Problem Solving with Quadratics

There are many situations in science, engineering, economics and other fields where quadratic equations are a vital part of the mathematics used. Some real word problems can be solved using a quadratic equation. We are generally only interested in any real solutions which result. We will look at some of these applications.

We employ the following general problem-solving method when solving worded problems involving quadratic equations.

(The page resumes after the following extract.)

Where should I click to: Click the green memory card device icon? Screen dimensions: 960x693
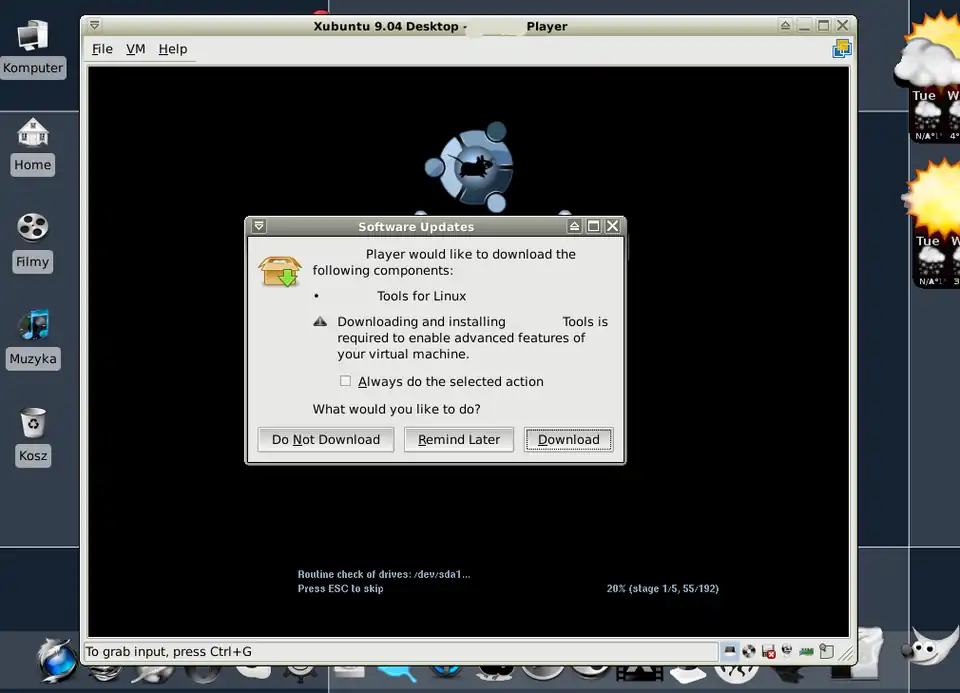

  1. Define the terms if required.
  2. Convert the sentences or sentence parts into algebraic terms.
  3. Look for keywords such as equal, subtracted from, multiplied by … and so on.
  4. Write an equation in the form $ax^2+bx+c=0$ form.
  5. Solve the equation by factorising, completing the square or quadratic formula.
  6. Decide which solutions are valid
  7. Answer the question in a sentence.

Any answer we obtain must be checked to see if it is reasonable. For example,

  • if we are finding a length it must be positive and we reject any negative solutions.
  • if we are finding ‘how many people are present’ then clearly the answer must be an integer.

Example 1

A rectangle has length $4$ cm longer than its width. If the area is $45$ cm2. Find its width.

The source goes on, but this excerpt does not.